## WORK REQUIRED
Can you reproduce the material below with "Locate an element on the screen" changed to "Find this element on the screen" wherever it occurs, leaving everything else unchanged?

Pixel coordinate grounding data
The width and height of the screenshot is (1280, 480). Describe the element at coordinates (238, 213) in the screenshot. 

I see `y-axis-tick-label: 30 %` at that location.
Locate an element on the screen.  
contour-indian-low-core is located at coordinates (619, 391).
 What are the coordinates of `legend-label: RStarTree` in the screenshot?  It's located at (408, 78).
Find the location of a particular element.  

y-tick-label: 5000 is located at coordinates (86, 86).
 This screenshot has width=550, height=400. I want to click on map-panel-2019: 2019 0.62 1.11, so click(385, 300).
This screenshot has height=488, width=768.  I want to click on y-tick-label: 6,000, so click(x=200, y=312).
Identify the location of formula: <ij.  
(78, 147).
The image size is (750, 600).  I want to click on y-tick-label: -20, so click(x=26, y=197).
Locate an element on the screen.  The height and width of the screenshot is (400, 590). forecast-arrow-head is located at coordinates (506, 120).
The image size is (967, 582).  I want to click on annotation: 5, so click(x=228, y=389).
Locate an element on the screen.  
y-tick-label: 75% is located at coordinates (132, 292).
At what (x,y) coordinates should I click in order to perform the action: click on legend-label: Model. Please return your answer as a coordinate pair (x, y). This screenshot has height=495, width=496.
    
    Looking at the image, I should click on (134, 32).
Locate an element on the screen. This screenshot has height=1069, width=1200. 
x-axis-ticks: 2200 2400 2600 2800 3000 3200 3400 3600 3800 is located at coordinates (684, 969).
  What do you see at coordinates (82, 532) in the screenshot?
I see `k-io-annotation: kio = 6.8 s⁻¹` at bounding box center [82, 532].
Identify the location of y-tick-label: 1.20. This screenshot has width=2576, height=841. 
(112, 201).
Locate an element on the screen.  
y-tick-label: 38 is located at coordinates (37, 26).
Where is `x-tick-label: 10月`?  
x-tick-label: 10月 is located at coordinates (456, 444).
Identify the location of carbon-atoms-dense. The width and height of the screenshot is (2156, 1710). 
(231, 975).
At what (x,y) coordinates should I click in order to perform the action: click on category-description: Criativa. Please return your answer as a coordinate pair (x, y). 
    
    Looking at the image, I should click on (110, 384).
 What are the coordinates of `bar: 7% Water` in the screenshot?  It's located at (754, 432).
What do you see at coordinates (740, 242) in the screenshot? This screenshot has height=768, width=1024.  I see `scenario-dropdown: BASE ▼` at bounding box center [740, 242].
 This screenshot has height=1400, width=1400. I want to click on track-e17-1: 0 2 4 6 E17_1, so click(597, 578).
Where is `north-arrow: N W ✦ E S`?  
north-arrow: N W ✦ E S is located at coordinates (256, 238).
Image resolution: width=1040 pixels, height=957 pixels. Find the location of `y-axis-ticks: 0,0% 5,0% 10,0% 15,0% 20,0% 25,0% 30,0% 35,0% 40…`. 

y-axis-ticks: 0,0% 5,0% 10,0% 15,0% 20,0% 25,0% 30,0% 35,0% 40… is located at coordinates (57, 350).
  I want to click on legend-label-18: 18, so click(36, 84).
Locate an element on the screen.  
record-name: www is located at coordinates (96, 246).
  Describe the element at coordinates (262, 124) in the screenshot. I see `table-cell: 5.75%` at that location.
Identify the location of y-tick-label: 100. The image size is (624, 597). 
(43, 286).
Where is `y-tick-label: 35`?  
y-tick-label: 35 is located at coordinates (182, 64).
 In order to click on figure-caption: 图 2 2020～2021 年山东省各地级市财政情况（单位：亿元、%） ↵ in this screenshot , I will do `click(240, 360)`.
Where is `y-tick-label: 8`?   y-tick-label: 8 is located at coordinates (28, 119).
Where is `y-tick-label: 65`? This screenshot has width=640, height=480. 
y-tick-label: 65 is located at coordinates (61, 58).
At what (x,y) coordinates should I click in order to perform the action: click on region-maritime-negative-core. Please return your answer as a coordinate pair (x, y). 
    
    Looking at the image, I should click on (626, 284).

## TASK OUTPUT
The width and height of the screenshot is (1280, 480). Describe the element at coordinates (238, 213) in the screenshot. 

I see `y-axis-tick-label: 30 %` at that location.
Find this element on the screen.  
contour-indian-low-core is located at coordinates (619, 391).
 What are the coordinates of `legend-label: RStarTree` in the screenshot?  It's located at (408, 78).
Find the location of a particular element.  

y-tick-label: 5000 is located at coordinates (86, 86).
 This screenshot has width=550, height=400. I want to click on map-panel-2019: 2019 0.62 1.11, so click(385, 300).
This screenshot has height=488, width=768.  I want to click on y-tick-label: 6,000, so click(x=200, y=312).
Identify the location of formula: <ij.  
(78, 147).
The image size is (750, 600).  I want to click on y-tick-label: -20, so click(x=26, y=197).
Find this element on the screen.  The height and width of the screenshot is (400, 590). forecast-arrow-head is located at coordinates (506, 120).
The image size is (967, 582).  I want to click on annotation: 5, so click(x=228, y=389).
Find this element on the screen.  
y-tick-label: 75% is located at coordinates (132, 292).
At what (x,y) coordinates should I click in order to perform the action: click on legend-label: Model. Please return your answer as a coordinate pair (x, y). This screenshot has height=495, width=496.
    
    Looking at the image, I should click on (134, 32).
Find this element on the screen. This screenshot has height=1069, width=1200. 
x-axis-ticks: 2200 2400 2600 2800 3000 3200 3400 3600 3800 is located at coordinates (684, 969).
  What do you see at coordinates (82, 532) in the screenshot?
I see `k-io-annotation: kio = 6.8 s⁻¹` at bounding box center [82, 532].
Identify the location of y-tick-label: 1.20. This screenshot has width=2576, height=841. 
(112, 201).
Find this element on the screen.  
y-tick-label: 38 is located at coordinates (37, 26).
Where is `x-tick-label: 10月`?  
x-tick-label: 10月 is located at coordinates (456, 444).
Identify the location of carbon-atoms-dense. The width and height of the screenshot is (2156, 1710). 
(231, 975).
At what (x,y) coordinates should I click in order to perform the action: click on category-description: Criativa. Please return your answer as a coordinate pair (x, y). 
    
    Looking at the image, I should click on (110, 384).
 What are the coordinates of `bar: 7% Water` in the screenshot?  It's located at (754, 432).
What do you see at coordinates (740, 242) in the screenshot? This screenshot has height=768, width=1024.  I see `scenario-dropdown: BASE ▼` at bounding box center [740, 242].
 This screenshot has height=1400, width=1400. I want to click on track-e17-1: 0 2 4 6 E17_1, so click(597, 578).
Where is `north-arrow: N W ✦ E S`?  
north-arrow: N W ✦ E S is located at coordinates (256, 238).
Image resolution: width=1040 pixels, height=957 pixels. Find the location of `y-axis-ticks: 0,0% 5,0% 10,0% 15,0% 20,0% 25,0% 30,0% 35,0% 40…`. 

y-axis-ticks: 0,0% 5,0% 10,0% 15,0% 20,0% 25,0% 30,0% 35,0% 40… is located at coordinates (57, 350).
  I want to click on legend-label-18: 18, so click(36, 84).
Find this element on the screen.  
record-name: www is located at coordinates (96, 246).
  Describe the element at coordinates (262, 124) in the screenshot. I see `table-cell: 5.75%` at that location.
Identify the location of y-tick-label: 100. The image size is (624, 597). 
(43, 286).
Where is `y-tick-label: 35`?  
y-tick-label: 35 is located at coordinates (182, 64).
 In order to click on figure-caption: 图 2 2020～2021 年山东省各地级市财政情况（单位：亿元、%） ↵ in this screenshot , I will do `click(240, 360)`.
Where is `y-tick-label: 8`?   y-tick-label: 8 is located at coordinates (28, 119).
Where is `y-tick-label: 65`? This screenshot has width=640, height=480. 
y-tick-label: 65 is located at coordinates (61, 58).
At what (x,y) coordinates should I click in order to perform the action: click on region-maritime-negative-core. Please return your answer as a coordinate pair (x, y). 
    
    Looking at the image, I should click on (626, 284).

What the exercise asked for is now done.